If you buy syrup though, the costs change.
This would cost you $37, and make 36Liters, adding $1.03 per liter to our prices above. And, IMHO, the Sodastream syrups aren’t that tasty. So, $1.28 per liter at best and the savings from an improved CO2 option are this point are not making a huge difference (since the syrup is already more than 4 times the CO2 costs). Now many people suggest using less expensive syrup options, like commercial size Snow Cone flavorings, but . . . ehh, I wouldn’t.
So the syrup is what will kill you, no matter the mod. If you make your own syrups as I suggested in earlier posts I generally find that it would roughly equivalent or a bit more than buying syrup, but much higher quality. Your experience will vary.
So TL;DR - if you’re only drinking carbonated water, even with brand name refills, you’ll come out ahead after your first refill. Longer if you get additional bottles or other accessories, but you’ll still eventually come ahead in costs. If you make your own syrups, you’ll get a better product after a bit of practice, but will be spending more than Coke/Pepsi in 2L bottles. If you go full on all in on Sodastream device, no mods, store refills and syrup, you’ll be spending more with a overall lower level of quality from Coke/Pepsi.
BUT in all the cases above, you are reducing the amount of Plastic or Aluminum waste in your community which is a great long term advantage, just one whose cost is beyond my scope of evaluating right here and now.
A less expensive option for the Sodastream syrup is frozen fruit juice concentrate.
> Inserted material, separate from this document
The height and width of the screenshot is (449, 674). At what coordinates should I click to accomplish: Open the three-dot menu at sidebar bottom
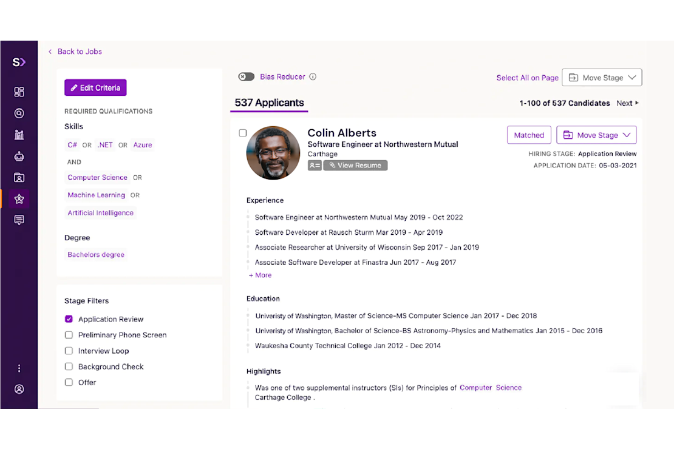coord(19,368)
My kids used to love that.
Whoa. $37 for 4 bottles is very expensive. Target, Best Buy, and Bed Bath & Beyond sell these bottles for $6 each. And BB&B regularly has them on sale for $5.
Well, right now everything is COVID priced due to shortages, hoarding and gouging. That’s why I specified
But the OP wanted wanted cost effectiveness, so I have to use the numbers I can get right now. Still, I personally dislike the taste of the Sodastream syrups, probably because they are half sugar / half artificial sweetener. Blech.
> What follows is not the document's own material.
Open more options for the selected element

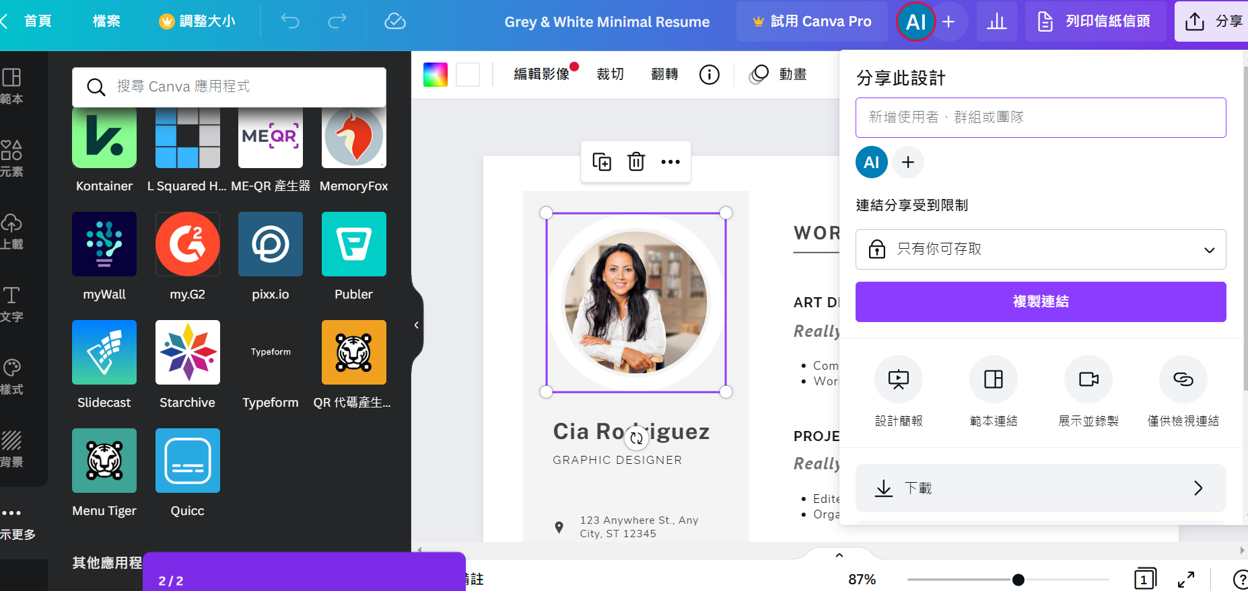[670, 162]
Even so, let’s say we get that 6 per bottle, thats still .67 per L, or $.92 per L with CO2 costs after the first refill. So still Coke/Pepsi retail price. The savings on a custom rig for CO2 can make a bigger difference here, but still, no, you’re not coming out ahead on price.
That’s what I did, too. Then flavored with a squeeze of lime or lemon. Definitely way cheaper than the Sodastream CO2 bottles.
Since we discovered LaCroix water, we’ve stopped using the Sodastream.